**Aim of the task**
Rewrite every line of the items below, requests included, scaling each answer coordinate by a factor of 2 and rounding to whole numbers, with halves rounding up. Leave the pictures out of your answer.
start Records for this exercise
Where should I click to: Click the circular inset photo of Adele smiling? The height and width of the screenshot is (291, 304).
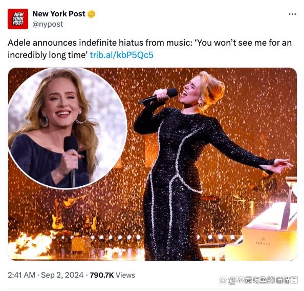(x=68, y=128)
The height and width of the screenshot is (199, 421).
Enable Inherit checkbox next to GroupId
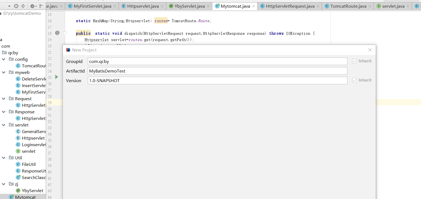[354, 61]
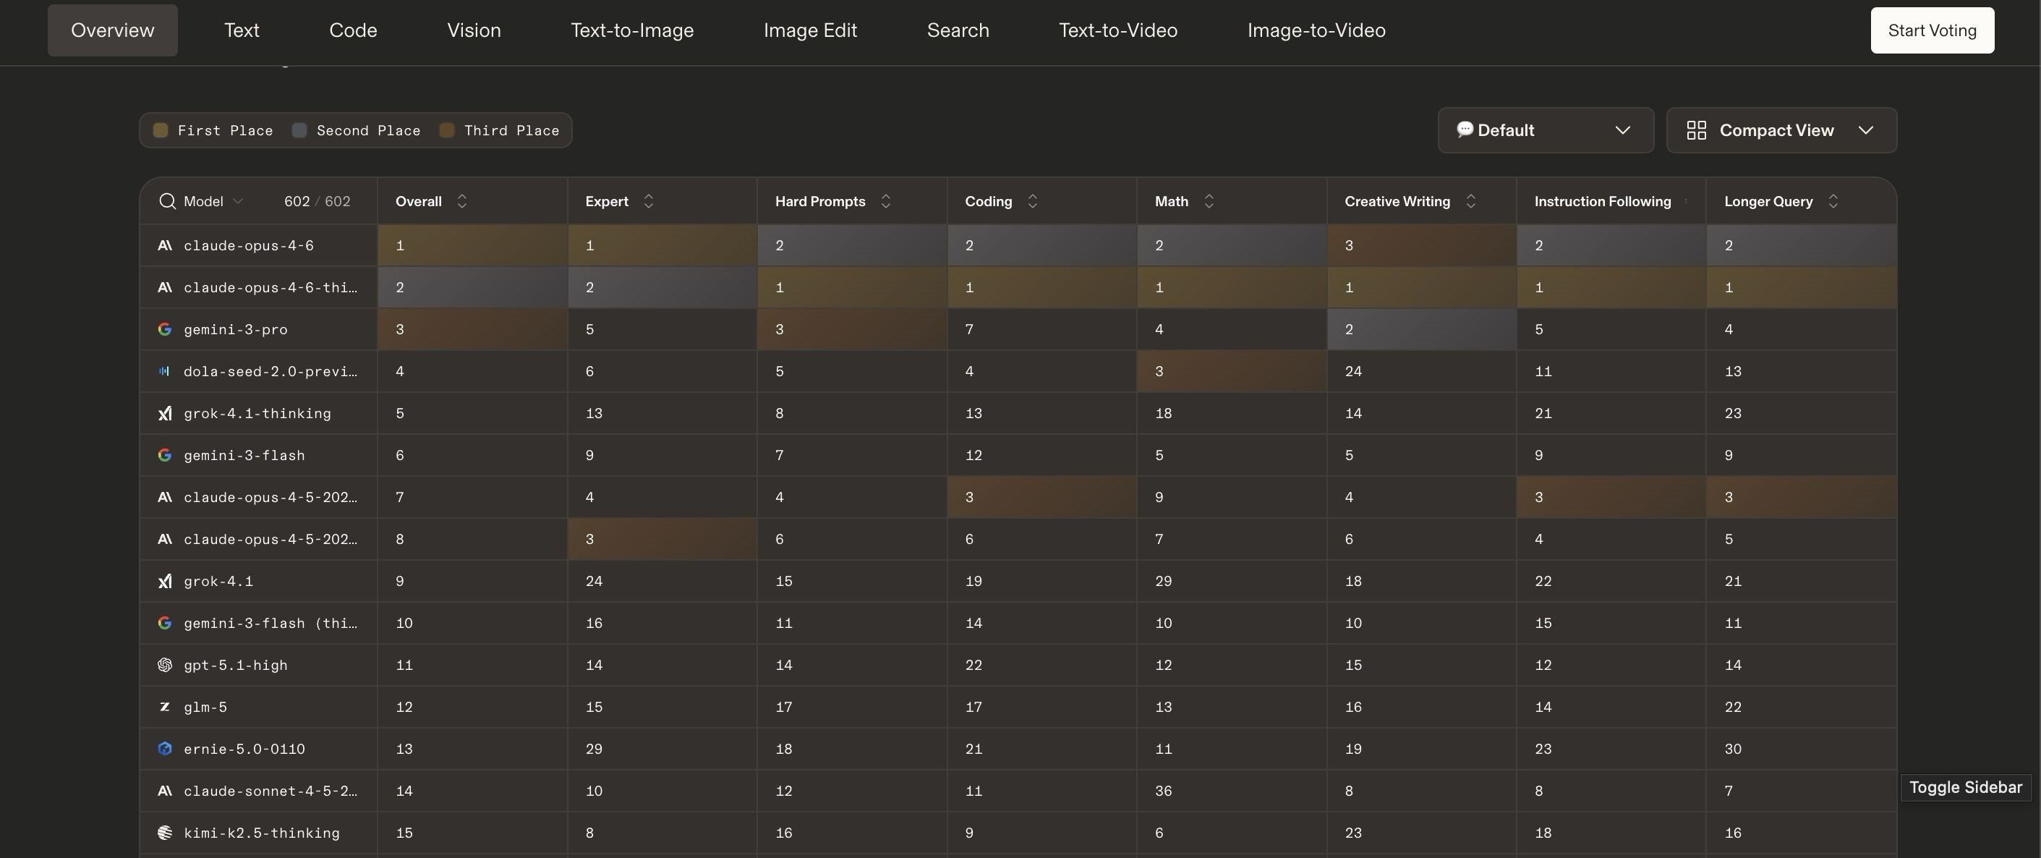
end Records for this exercise
**Correct answer**
Where should I click to: Click the circular inset photo of Adele smiling? The height and width of the screenshot is (291, 304).
(x=136, y=256)
The height and width of the screenshot is (199, 421).
Enable Inherit checkbox next to GroupId
[708, 122]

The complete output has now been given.